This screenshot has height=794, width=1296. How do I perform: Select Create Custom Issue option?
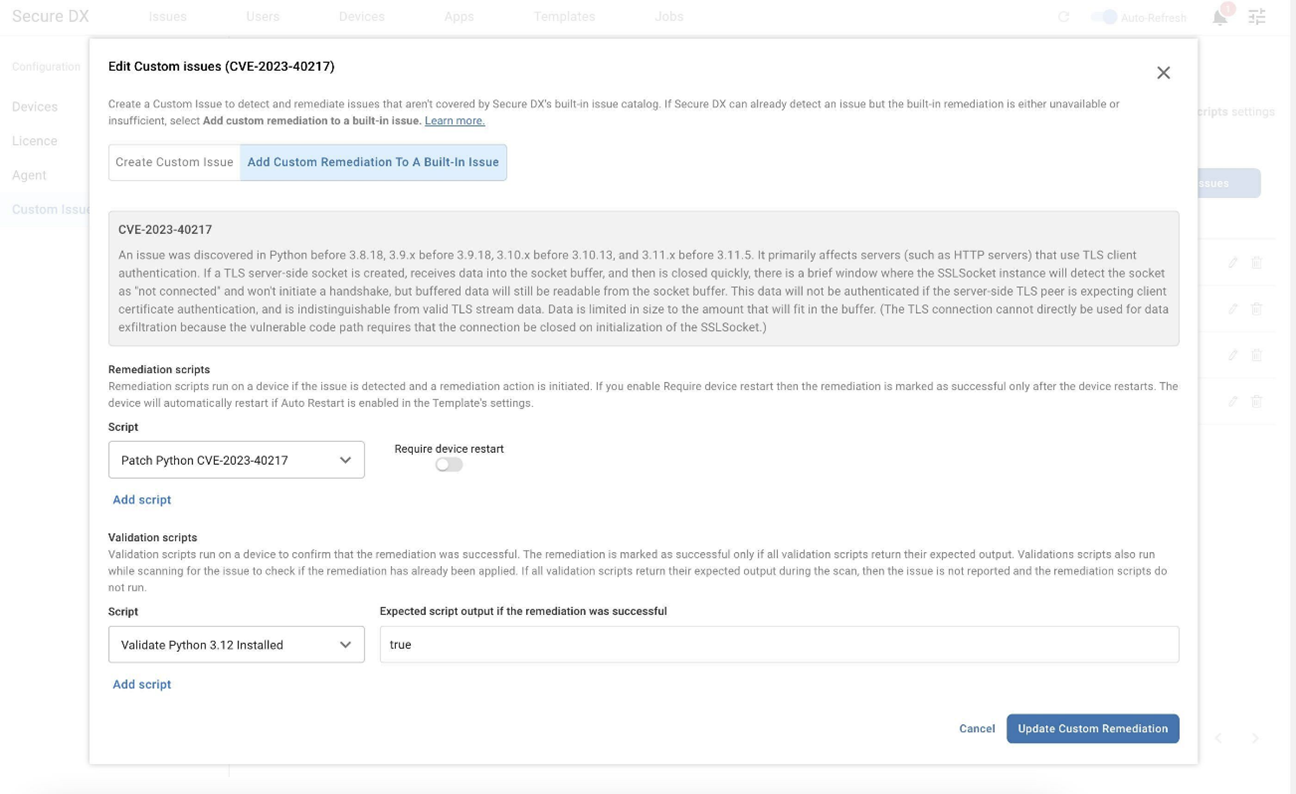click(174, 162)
* * *
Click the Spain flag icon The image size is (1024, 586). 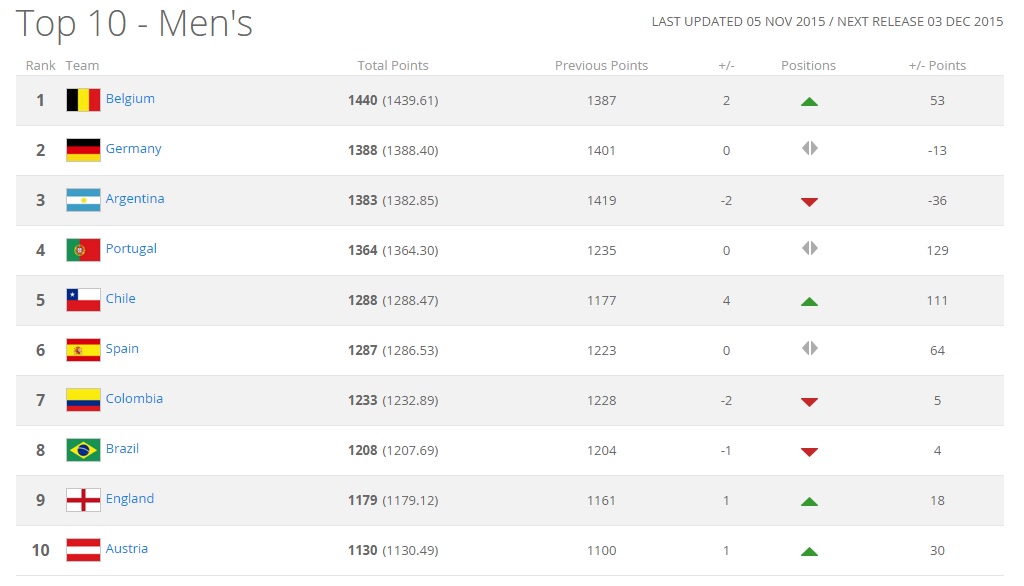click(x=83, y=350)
* * *
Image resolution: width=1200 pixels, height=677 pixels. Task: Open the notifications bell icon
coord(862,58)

(Task to carry out)
Can you put the records into a JSON list of strings, one string per line with blank lines skipped, beginning at the line that has "This screenshot has" and stopping after the line that has "click(174, 162)"? Leave the pictures out of the answer.

(Output below)
[
  "This screenshot has height=794, width=1296. How do I perform: Select Create Custom Issue option?",
  "click(174, 162)"
]